We use our full version of the decentralized SA-AC policy in the development. To avoid unsafe actions, we manually standardize each pick and place primitive by linear motion planning. Each primitive is composed of pre-grasping, grasping and post-grasping stages, which guarantee collision-free pick and place. To overcome the heavy occlusion issue in our single-camera experimental setting, we run our policy after each interaction is over, i.e., at the end of the pick-and-place primitives.Â
To distill the real-world policy from simulation, we first collect 1e6 steps of data from the simulation. Then we relabeled the data using the labels of the next object to be manipulated. Lastly, we running a supervised learning process to get the new policy. The acquired policy takes the object state, goal position and robot end effector position as input and yields the next object to be manipulated. Our controller will then execute the action and run the higher-level neural planner again.

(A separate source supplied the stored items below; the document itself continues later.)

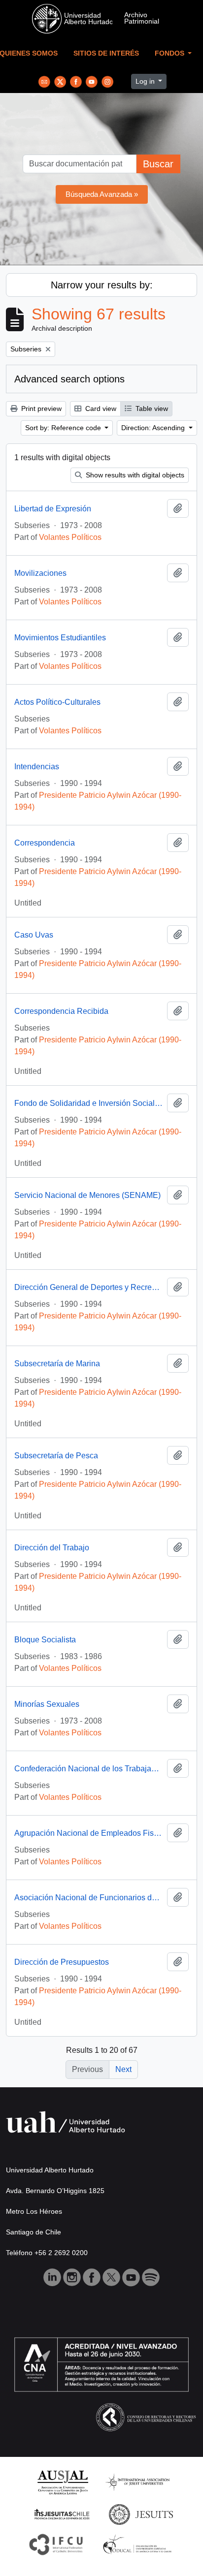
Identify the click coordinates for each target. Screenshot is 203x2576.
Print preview (40, 408)
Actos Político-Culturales (57, 702)
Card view (99, 408)
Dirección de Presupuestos (61, 1962)
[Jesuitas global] (141, 2514)
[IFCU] (56, 2544)
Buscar (158, 163)
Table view (151, 408)
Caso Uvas (33, 935)
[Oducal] (139, 2544)
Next (123, 2069)
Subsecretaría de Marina (57, 1363)
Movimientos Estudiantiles (60, 637)
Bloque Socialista (45, 1639)
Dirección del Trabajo (51, 1547)
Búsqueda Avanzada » (102, 194)
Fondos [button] (170, 53)
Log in (146, 81)
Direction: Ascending (154, 428)
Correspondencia (44, 843)
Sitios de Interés (106, 53)
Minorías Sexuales (46, 1704)
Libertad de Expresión (52, 508)
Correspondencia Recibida (61, 1011)
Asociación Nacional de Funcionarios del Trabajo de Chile (88, 1897)
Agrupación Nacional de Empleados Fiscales (88, 1833)
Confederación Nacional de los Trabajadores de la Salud (88, 1768)
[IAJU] (137, 2482)
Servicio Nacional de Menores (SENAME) (87, 1195)
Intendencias (36, 766)
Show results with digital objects (134, 475)
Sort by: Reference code (64, 428)
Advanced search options (69, 379)
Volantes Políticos (70, 537)
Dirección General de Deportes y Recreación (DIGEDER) (88, 1287)
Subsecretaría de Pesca (56, 1455)
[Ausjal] (62, 2482)
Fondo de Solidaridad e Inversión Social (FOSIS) (88, 1103)
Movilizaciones (40, 573)
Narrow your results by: (102, 285)
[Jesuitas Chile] (62, 2514)
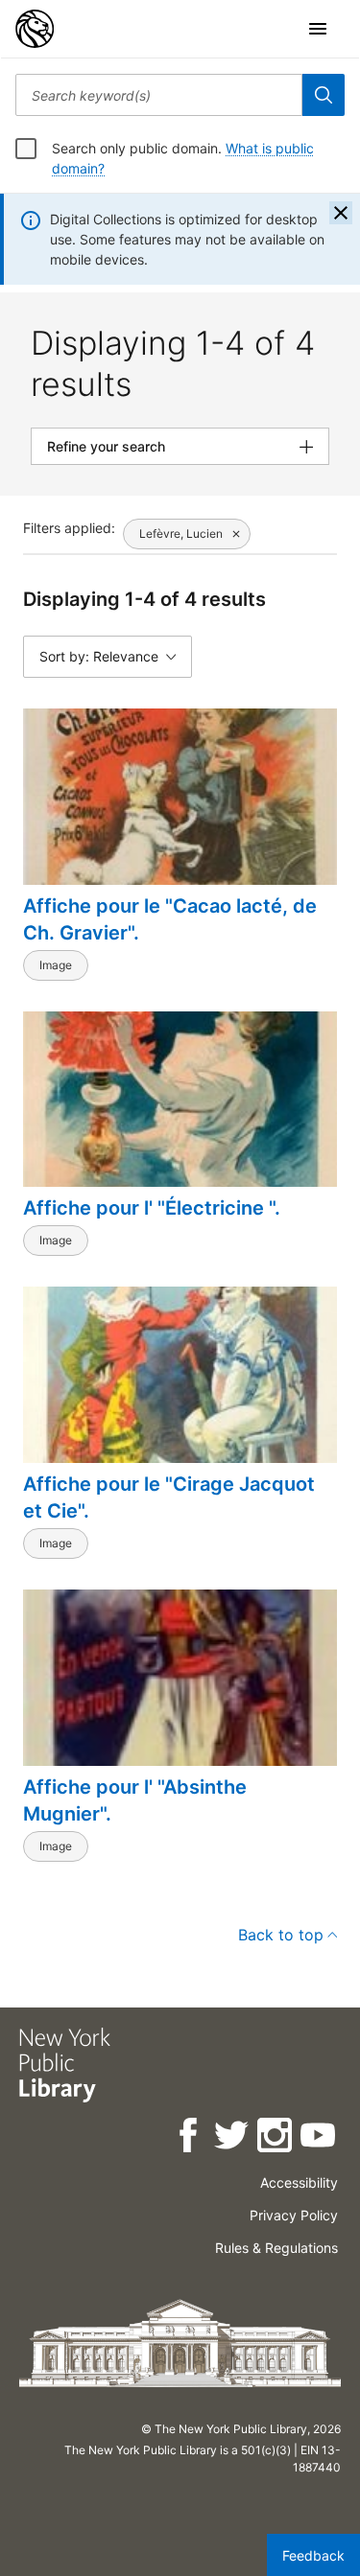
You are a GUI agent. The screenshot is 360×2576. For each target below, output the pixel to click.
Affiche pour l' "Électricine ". (151, 1207)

We used two Franka Pandas as our manipulators. The observation of the system is provided by a local localization system based on Aruco tag detection. The relative position of the arm and object is shown in figure 11. In each planning step, the system will average the calculated position over 1s time to avoid failure in object detection. In each execution step, the robot will run a predefined pick and place primitive to the objects given by the neural planer.
Real world setting: we mounted two Franka panda arms on two tables. They are separated by a wood wall, so agents must hand over objects in the air.